Daniel Stilitz KC and Patrick Halliday succeed in significant case on post-Brexit international jurisdiction of employment tribunals

Cases

The EAT has given judgment in Pråhl & ors v Lapinski [2025] EAT 77, rejecting a jurisdictional challenge by three respondents domiciled in Sweden to discrimination claims brought against them in an employment tribunal. 

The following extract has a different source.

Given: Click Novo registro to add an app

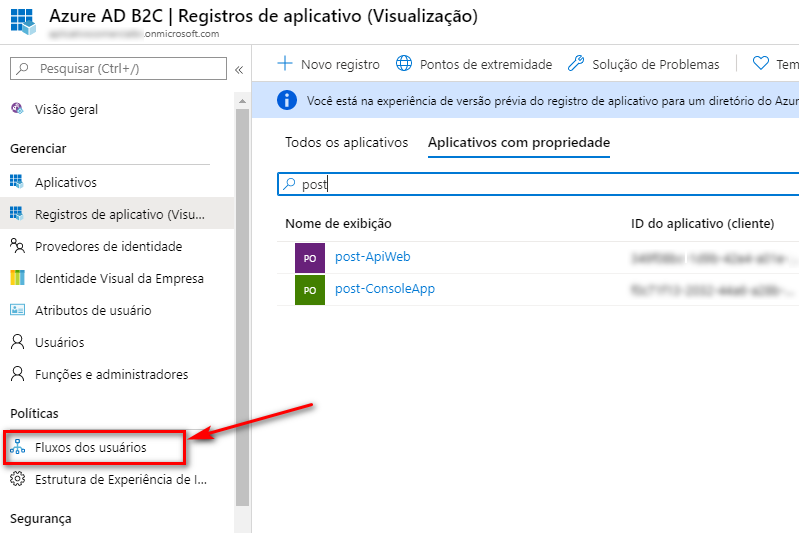Looking at the screenshot, I should [x=329, y=64].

The Swedish respondents argued that, since the Brussels Recast Regulation no longer applies in the UK, the tribunal lacked jurisdiction because they had not been served with the claim in the UK (relying on the common law principle that ‘service within the jurisdiction’ gives a court jurisdiction over a defendant).  They relied on the distinction drawn in Simpson v Intralinks [2012] ICR 1343 between the ‘territorial scope’ of employment legislation (i.e. whether the territorial scope of statutory rights covers a claimant) and ‘international jurisdiction’ (i.e. whether the tribunal has jurisdiction to hear a claim, or whether it should be heard in a foreign court).  They argued that, while the claimant in this case fell within the territorial scope of the Equality Act 2010, there was (post-Brexit) no basis for the tribunal to have ‘international jurisdiction’ over the claims against them.  In particular, the Swedish respondents said that, as individuals who were not the claimant’s employer, they fell outside section 15C of the Civil Jurisdiction and Judgments Act 1982, which enables an employee to sue an overseas employer.

The EAT upheld the employment tribunal’s decision that it had jurisdiction over the claims.  In summary:

  • A domestic statute whose ‘territorial scope’ covers a claim will itself confer ‘international jurisdiction’, as long as that jurisdiction is not displaced by some other provision with force equal to that of primary domestic legislation (as, for example, the Brussels Regulation formerly displaced international jurisdiction in certain cases):  see [29], [43].  In this case, where the Swedish respondents accepted that the claims fell within the territorial scope of the Equality Act 2010, the 2010 Act conferred international jurisdiction.
  • Section 15C of the Civil Jurisdiction and Judgments Act 1982 did not displace international jurisdiction.  It was intended to continue the protection of employees (via favourable jurisdiction rules which would not require them to sue different respondents in different jurisdictions) which had previously been secured by the Brussels Recast Regulation [64]-[65], [76]-[77].

The decision has wide ramifications for employment tribunal litigation with an international dimension. 

Daniel Stilitz KC and Patrick Halliday acted for the successful claimant, Sebastian Lapinski.  They were instructed by Claire Dawson and Theo Nicou of BDBF LLP.